Simultaneamente, mergulhou nos arquivos e voltou discretamente a colocar os bestsellers no mapa. As Samba, Gazelle e Superstar (fabricadas com materiais como o couro e que pertencem às gamas mais caras da marca) foram relançadas com novos pormenores. Os modelos renovados não tardaram a invadir as redes sociais e passaram a ser vistos nos pés de todas as influencers. As vendas, claro, dispararam. 

 
 
 
 
 
Ver essa foto no Instagram
 
 
 
 
 
 
 
 
 
 
 

Uma publicação compartilhada por HAILEY BIEBER STYLE (@haileybieberstyl)

As sapatilhas alinhadas com as tendências retro dos anos 1970 e 1980, consideradas mais elegantes e femininas do que as Air Force 1 (um dos bestsellers da Nike), por exemplo, voltaram ao topo das preferências. Apesar da linha renovada se chamar Originals, os desenhos não são propriamente originais — e essa é uma das principais críticas feita por quem acompanha a evolução da marca. 

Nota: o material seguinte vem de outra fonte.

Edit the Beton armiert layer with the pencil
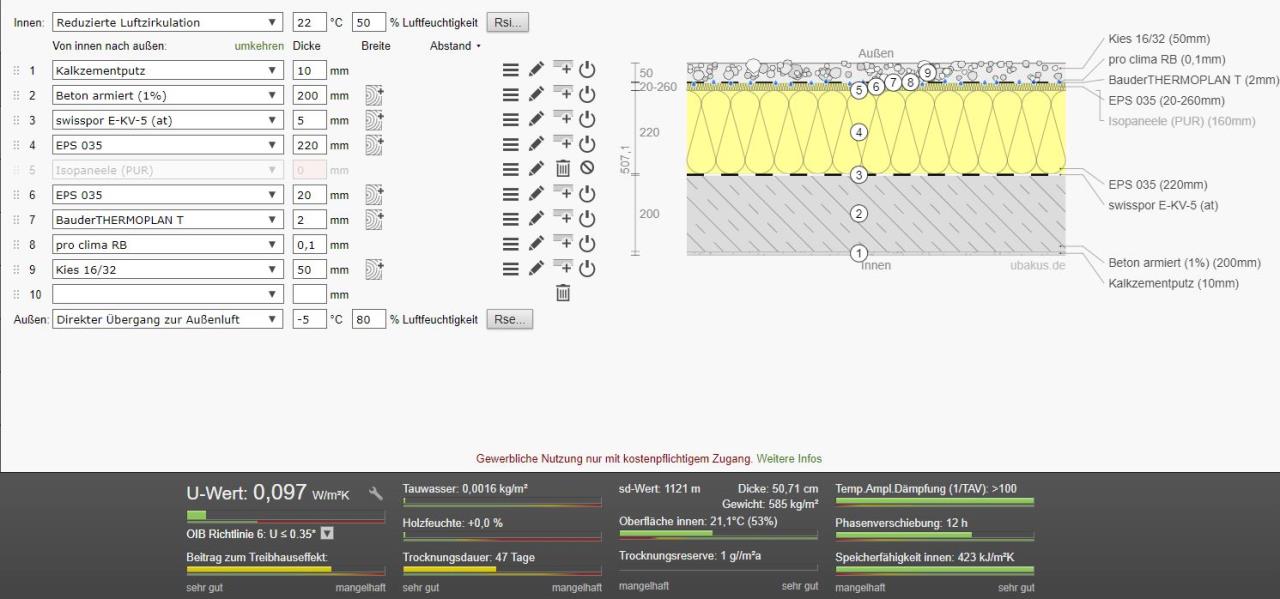[x=536, y=95]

As Yeezy, uma verdadeira pedrada no charco em termos de design, não saíram das mentes criativas da adidas. Aliás, nos últimos anos têm apostado essencialmente nas colaborações para ampliar e diversificar portefólio, apesar dos riscos que envolvem —  entre eles a possibilidade de acabarem por delapidar o património histórico da insígnia, como a parceria com Ye demonstrou. 

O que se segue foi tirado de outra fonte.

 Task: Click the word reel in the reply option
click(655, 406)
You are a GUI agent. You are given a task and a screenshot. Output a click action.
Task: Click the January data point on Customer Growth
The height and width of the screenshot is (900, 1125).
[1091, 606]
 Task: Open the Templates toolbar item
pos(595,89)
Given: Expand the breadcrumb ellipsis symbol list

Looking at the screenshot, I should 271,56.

A tentativa de conquistar a geração Z resultou em lançamentos criados com artistas como Bad Bunny, Pharrell Williams e Beyoncé. Porém, os lucros têm ficado aquém do esperado. Em 2022, as vendas da linha criada com Beyoncé, a Ivy Park, rondaram os 35 milhões de euros, bem abaixo da previsão de 230 milhões da adidas.

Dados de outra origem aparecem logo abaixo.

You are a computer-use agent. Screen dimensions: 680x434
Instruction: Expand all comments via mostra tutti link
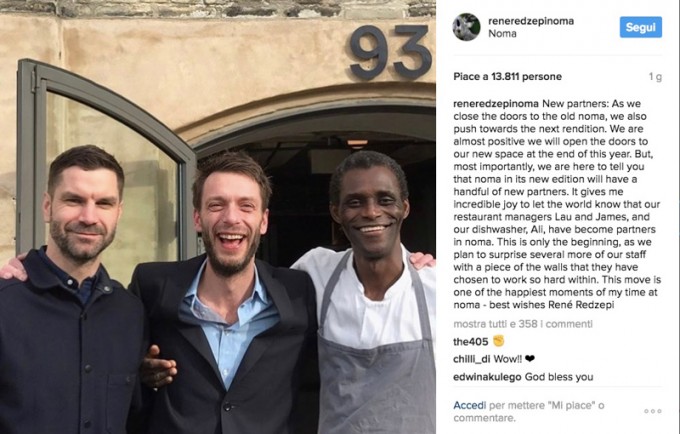point(523,324)
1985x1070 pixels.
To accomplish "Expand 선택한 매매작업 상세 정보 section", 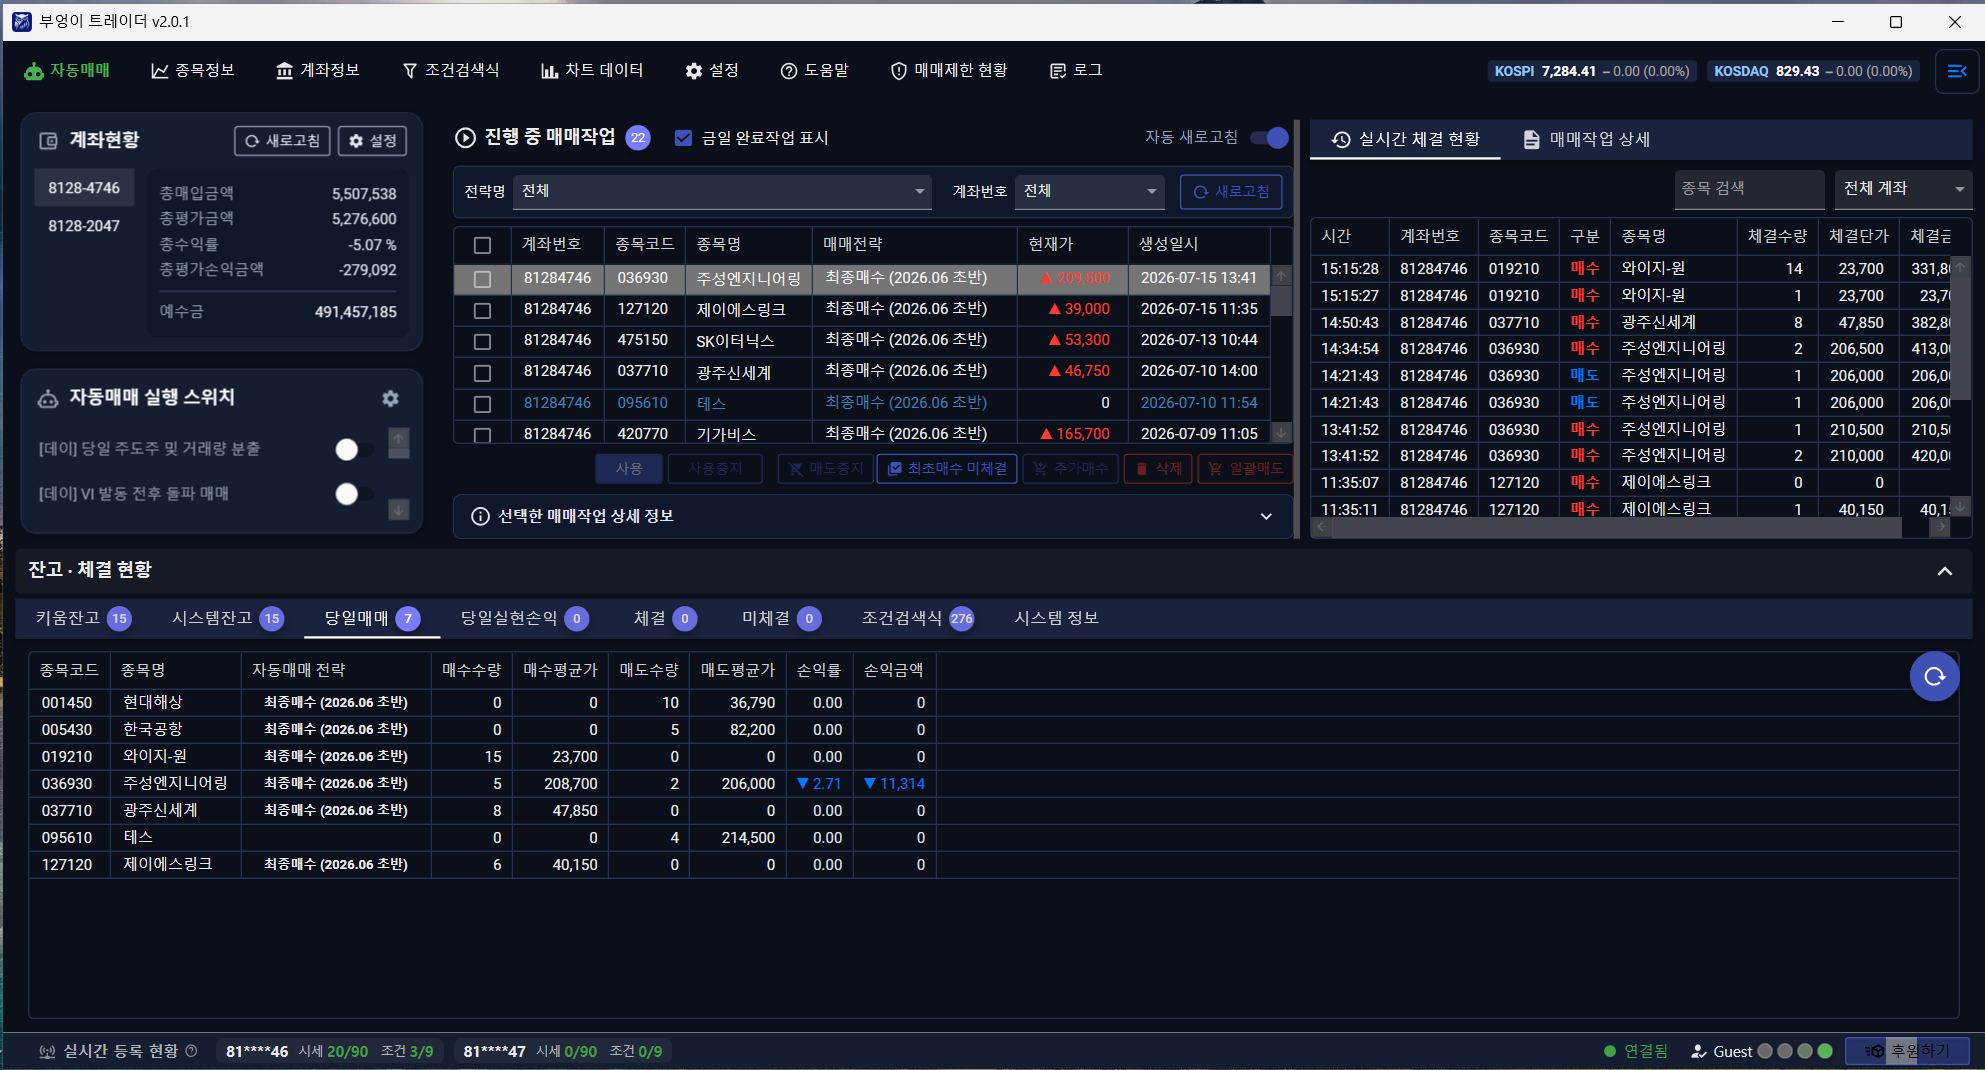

Se excluirmos as colaborações, novidades surpreendentes no que toca aos modelos de streetstyle, verdade seja dita, não abundam no catálogo. O revivalismo é o principal mote deste tipo de oferta e para encontrar inovação é preciso direcionar o foco para os esforços de atualização dos clássicos.

As Stan Smith, originalmente produzidas em pele, ganharam uma versão vegan, bem como os modelos tradicionalmente fabricados em camurça (como as Gazelle). As alterações em prol da sustentabilidade e em sintonia com o zeitgeist sustentáveis, não passaram despercebidas às novas gerações.

Claro que o endorsement não oficial de muitas celebridades também ajudou (e muito) a alavancar o fenómeno. As fotos publicadas no Instagram onde as irmãs Hadid, Jennifer Lawrence, Kaia Gerber, Hailey Bieber, Rihanna, Katie Holmes e Olivia Wilde (para elencar apenas alguns nomes) surgem calçadas com sapatilhas adidas são as melhores embaixadoras que poderiam ter.

A turba que exigia à marca que se afastasse de West num dia, saía à rua com umas Samba, Superstar ou Gazelle nos pés no outro. Contra todas as expectativas, as manobras de equilibrista da marca na corda bamba das redes sociais colocaram-na nas hashtags das it-girls que a protegeram da queda e fomentaram a invasão das ruas. A Nike, por outro lado, parece estar a fazer o caminho na direção contrária, ao entrar em cada vez mais balneários. Resta saber quem irá ganhar a corrida.